Rigidity of the conductance of anchored dithioazobenzene opto-mechanical switch

TL;DR

This study investigates the conductance stability of an azobenzene-based molecular switch, revealing that conductance remains similar across conformations and is significantly reduced by linker groups, questioning its effectiveness as a switch.

Contribution

The paper provides a detailed theoretical analysis of conductance in an azobenzene molecular switch, highlighting the rigidity of conductance across conformations and the impact of linker groups.

Findings

Conductance is similar in cis and trans conformations.

Linker groups reduce conductance by up to two orders of magnitude.

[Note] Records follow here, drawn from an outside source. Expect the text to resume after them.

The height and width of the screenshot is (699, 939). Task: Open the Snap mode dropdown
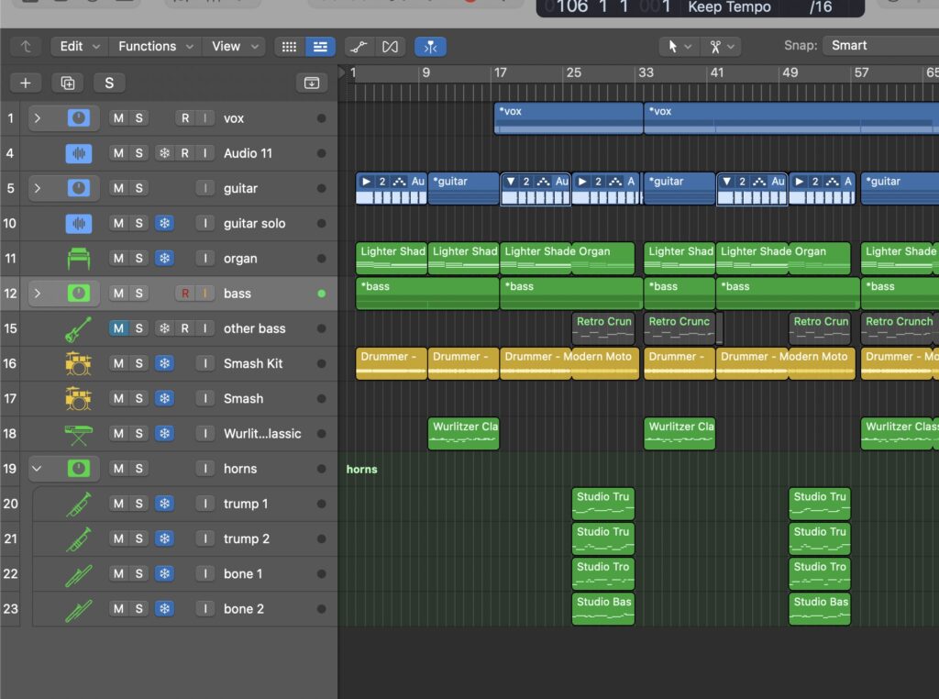pyautogui.click(x=878, y=46)
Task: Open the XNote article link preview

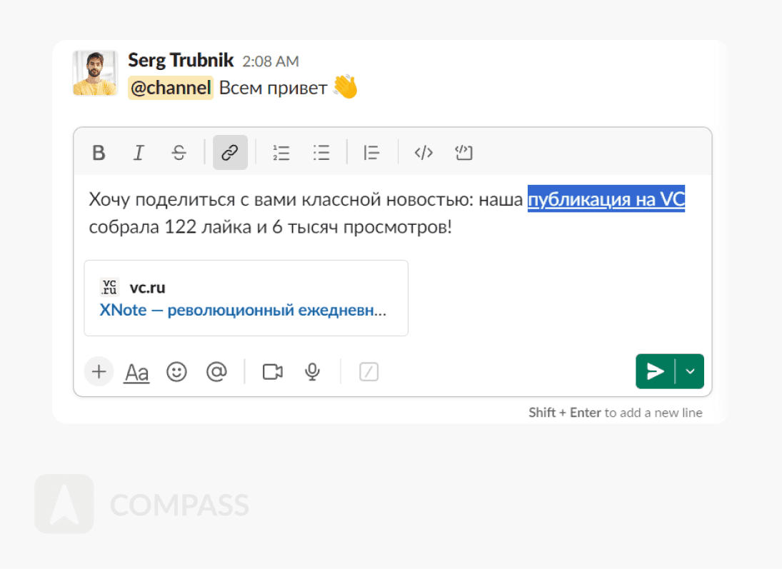Action: 243,310
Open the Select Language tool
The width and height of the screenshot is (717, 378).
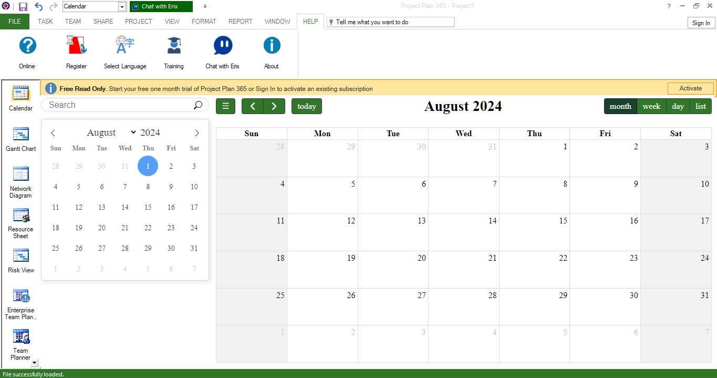125,52
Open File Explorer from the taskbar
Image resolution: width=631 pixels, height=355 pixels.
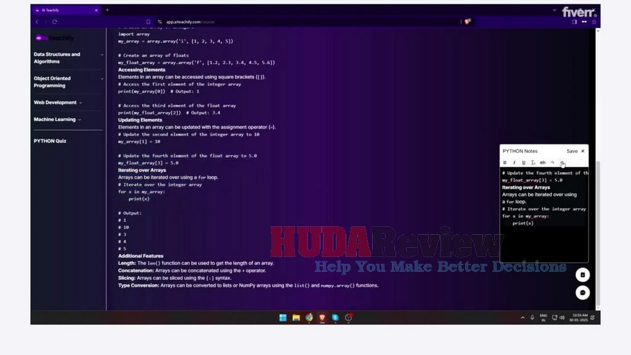(296, 317)
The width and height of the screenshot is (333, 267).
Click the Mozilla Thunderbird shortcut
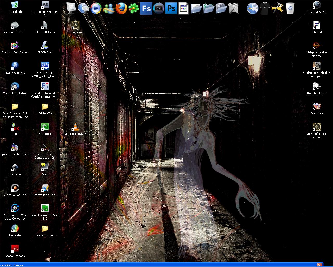tap(15, 86)
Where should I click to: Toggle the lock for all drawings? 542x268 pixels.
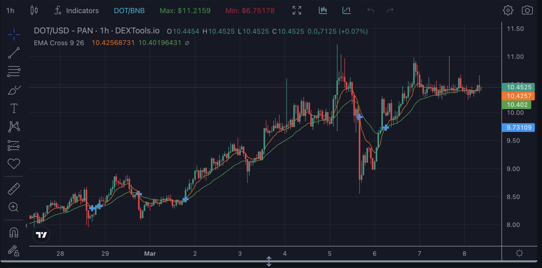13,251
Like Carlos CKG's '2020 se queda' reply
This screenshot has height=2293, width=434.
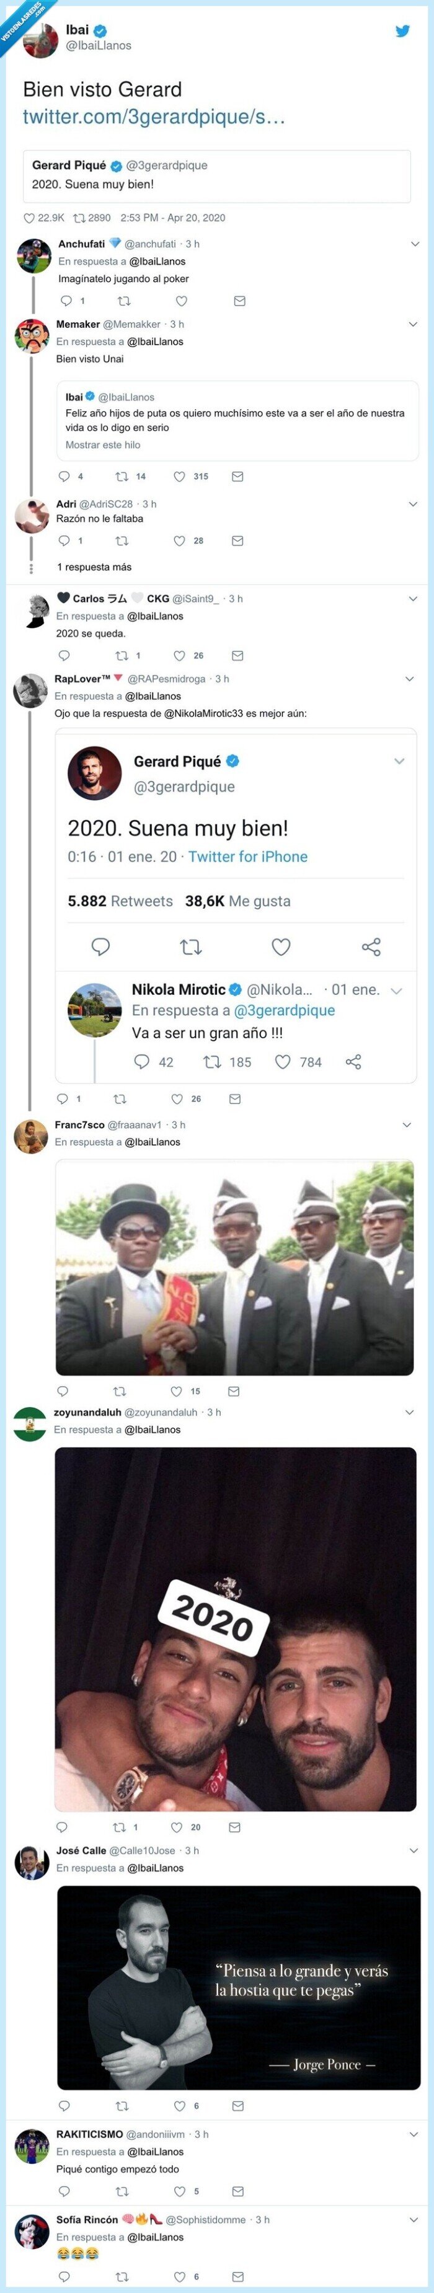click(179, 655)
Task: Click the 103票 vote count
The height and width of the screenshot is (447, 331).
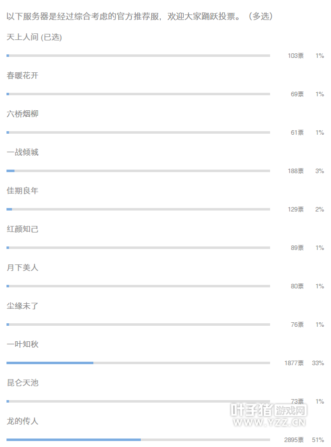Action: (x=296, y=56)
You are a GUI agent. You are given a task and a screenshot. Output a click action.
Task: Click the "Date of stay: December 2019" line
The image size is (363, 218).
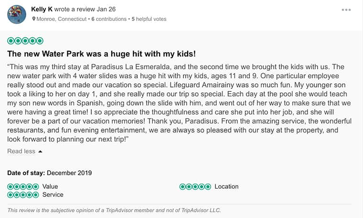(x=49, y=173)
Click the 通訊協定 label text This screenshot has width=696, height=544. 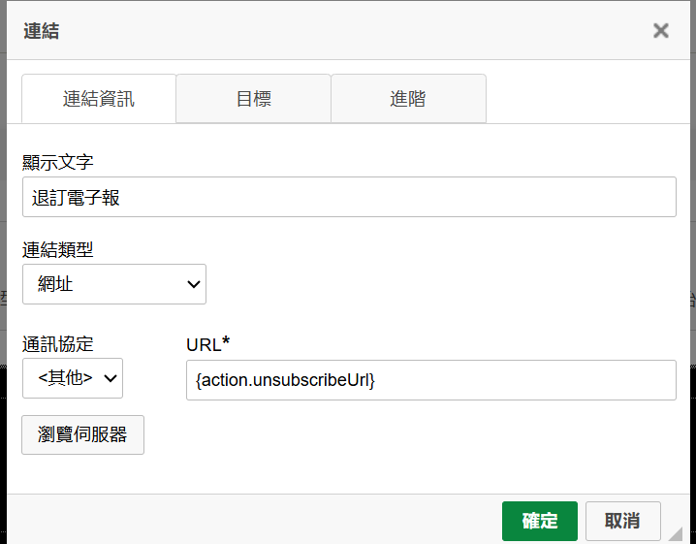coord(58,344)
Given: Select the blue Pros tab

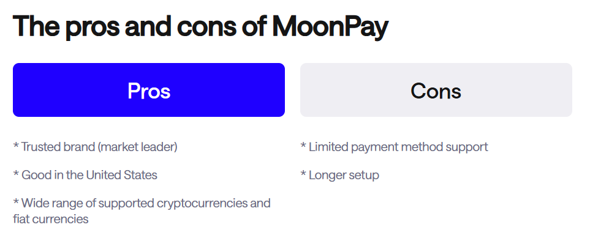Looking at the screenshot, I should [149, 90].
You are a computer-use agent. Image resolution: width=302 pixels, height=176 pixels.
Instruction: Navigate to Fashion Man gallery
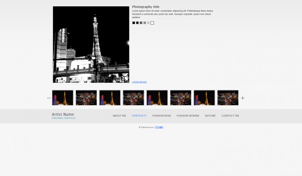161,116
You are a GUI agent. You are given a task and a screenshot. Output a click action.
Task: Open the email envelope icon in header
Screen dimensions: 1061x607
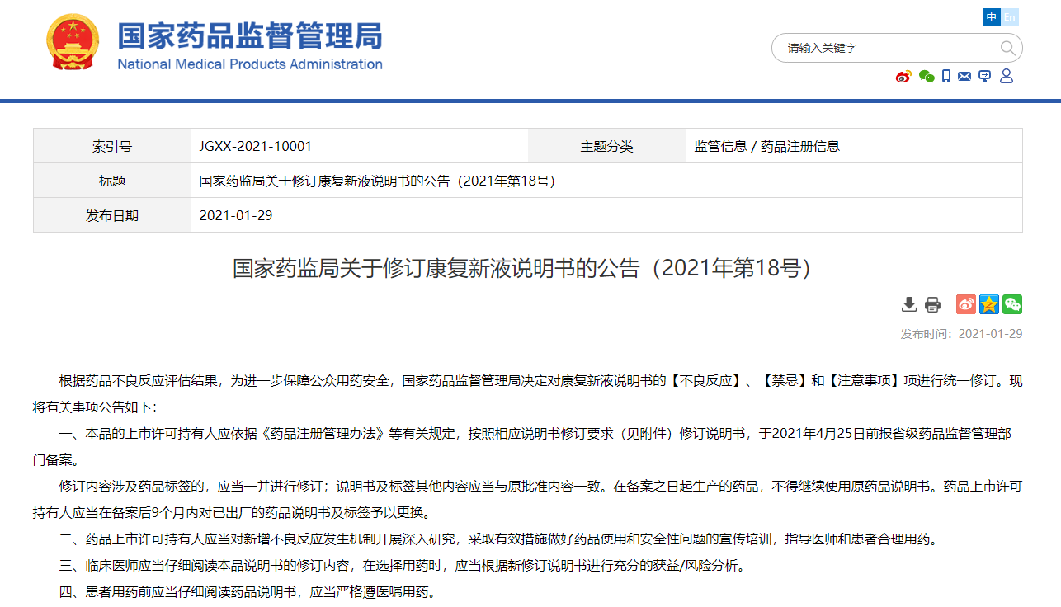coord(964,77)
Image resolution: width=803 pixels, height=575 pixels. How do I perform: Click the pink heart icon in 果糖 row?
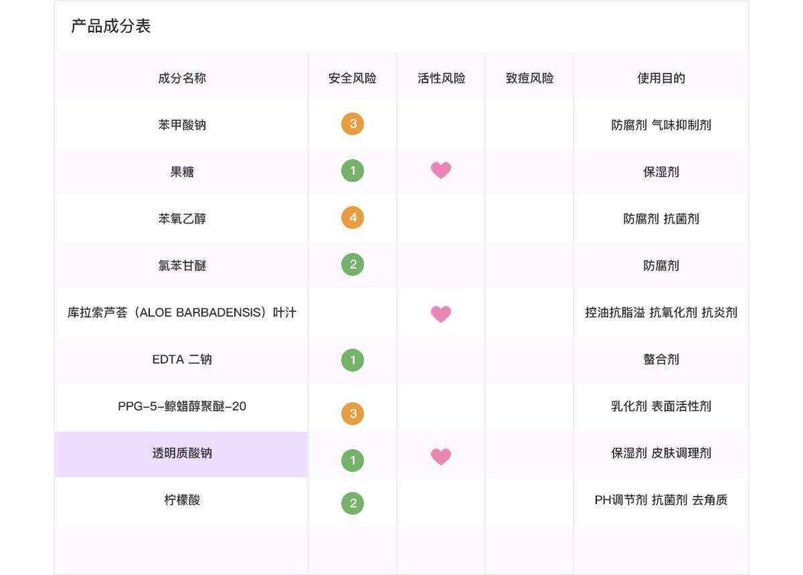441,171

The device shows limited potential as a conductance-based molecular switch.

Abstract

Reversible opto-mechanical molecular switch based on a single azobenzene molecule suspended via thiolate links between realistic models of gold tips is investigated. Using a combination of the transfer matrix technique and density functional theory we focus on conductance of the nano-device in the two (meta)stable cis and trans junction conformations. We find the conductance of both conformations to be broadly similar. In qualitative agreement with related experiments, we find that the same nano-device with one/two methylene linker group(s) inserted on one/both ends of the azobenzene molecule is driven into tunneling regime and reduces the conductances by up to two orders of magnitude, again almost uniformly for both conformations. These results clarify the huge differences in switching ratios found previously and indicate that this nano-device is not particularly suited for use as a molecular switch based on conductance change.